**Given problem**
Reproduce the rows below word for word, leaving out the pictures.

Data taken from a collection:
<<<<

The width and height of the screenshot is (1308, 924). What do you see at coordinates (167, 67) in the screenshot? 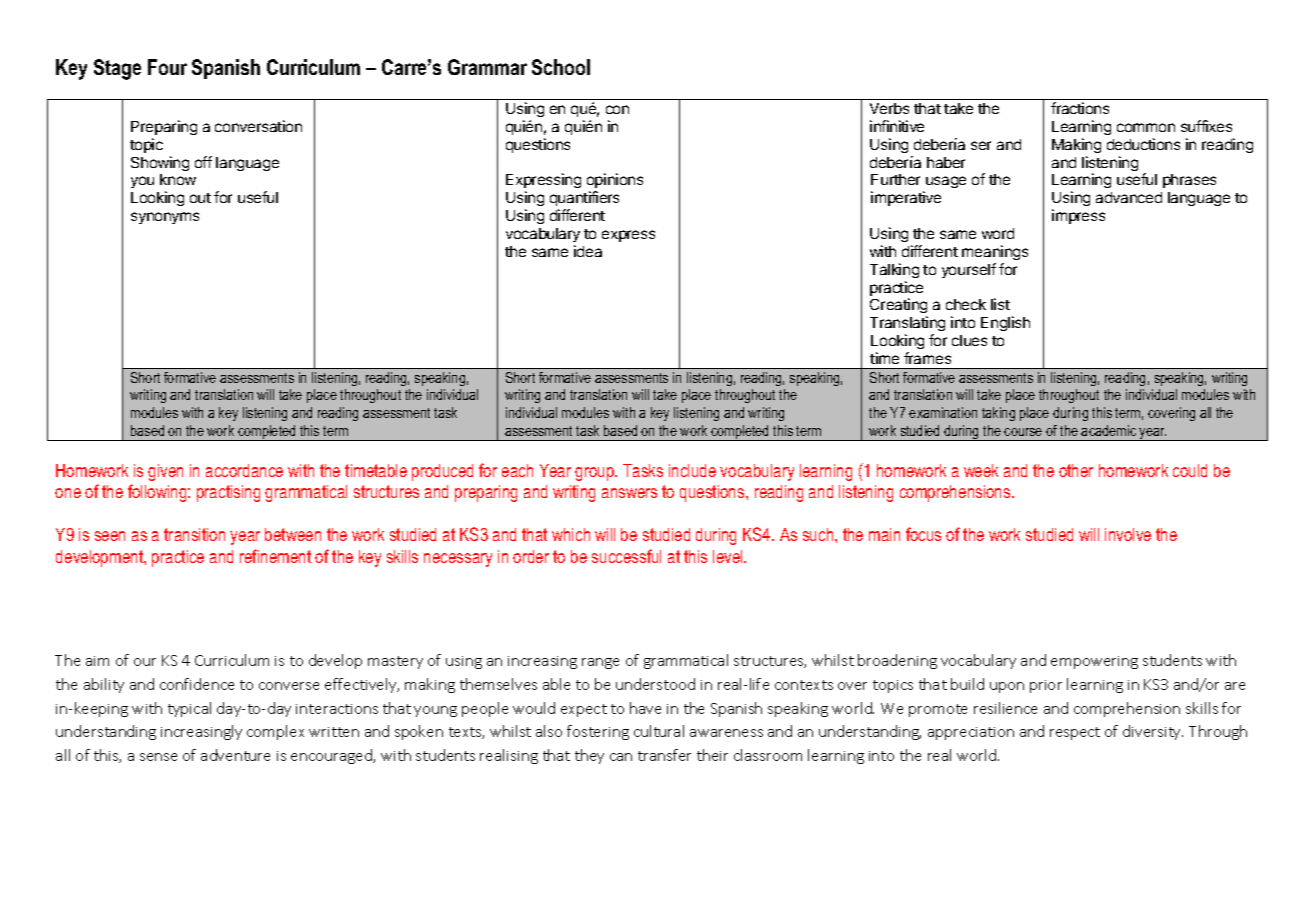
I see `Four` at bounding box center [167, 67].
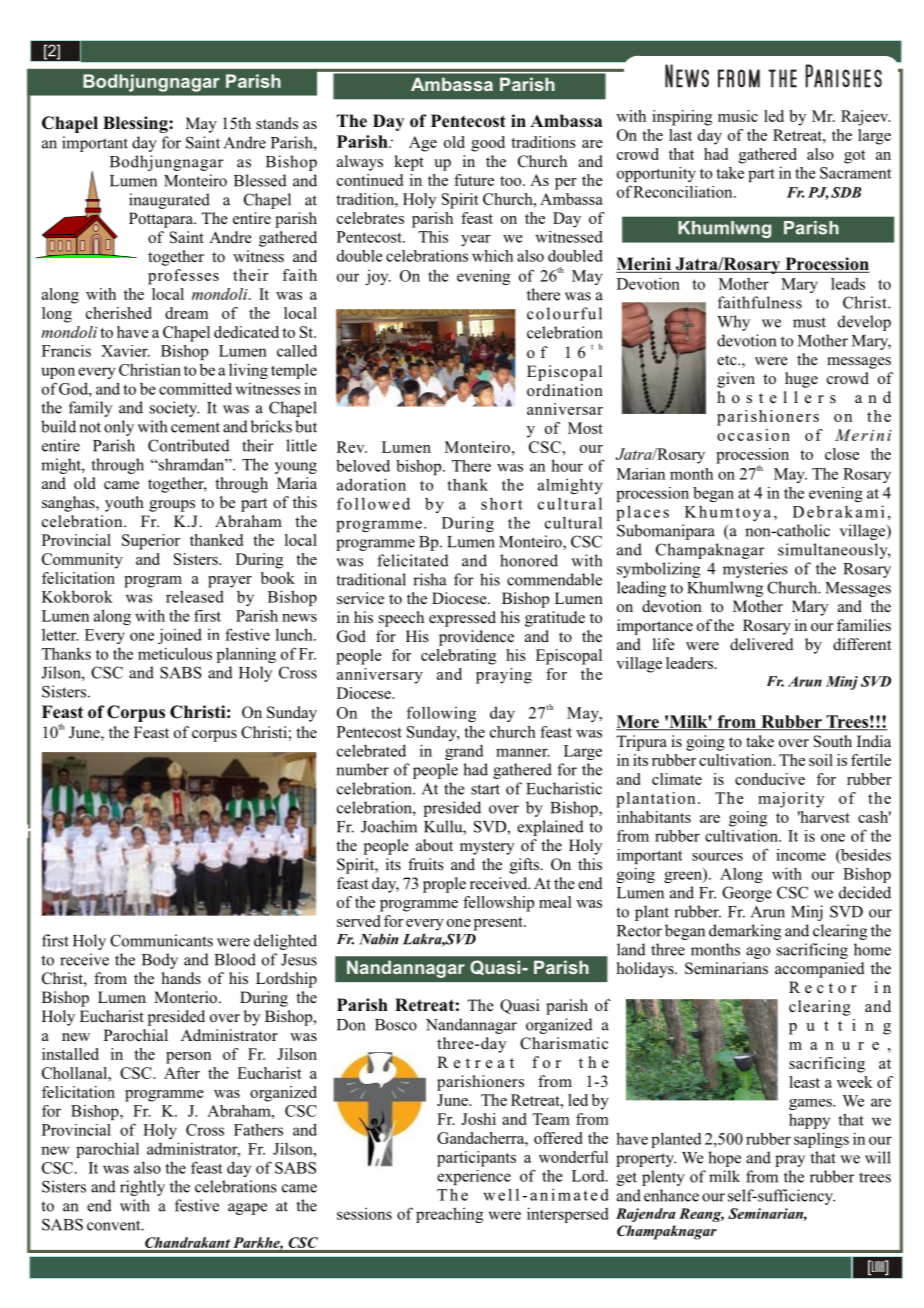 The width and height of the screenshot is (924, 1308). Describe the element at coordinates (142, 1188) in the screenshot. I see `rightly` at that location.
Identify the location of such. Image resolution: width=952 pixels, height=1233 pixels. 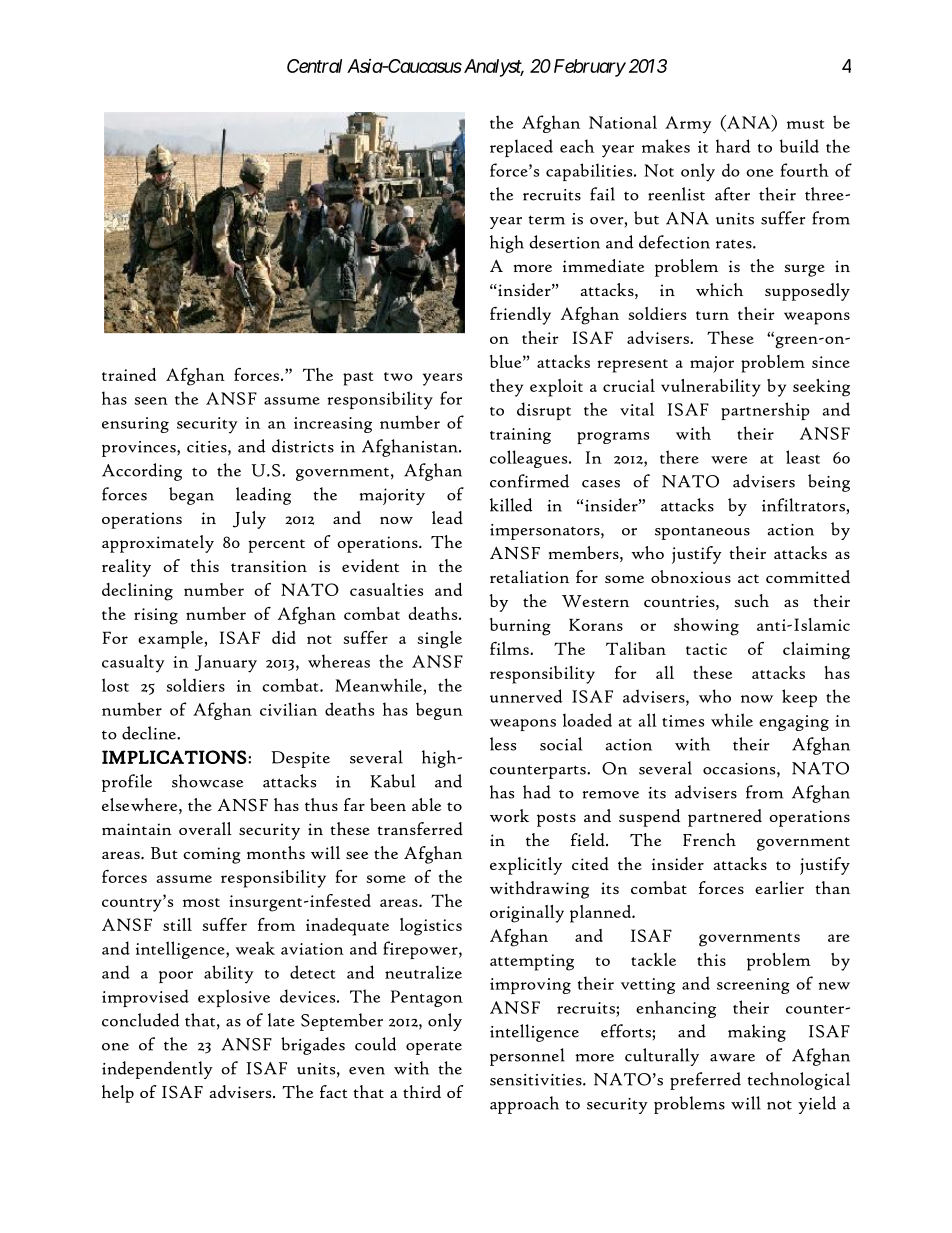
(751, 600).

>>>>

**Exercise result**
The width and height of the screenshot is (1308, 924). What do you see at coordinates (167, 67) in the screenshot? 
I see `Four` at bounding box center [167, 67].
 The width and height of the screenshot is (924, 1308). Describe the element at coordinates (142, 1188) in the screenshot. I see `rightly` at that location.
Identify the location of such. Image resolution: width=952 pixels, height=1233 pixels. 
(751, 600).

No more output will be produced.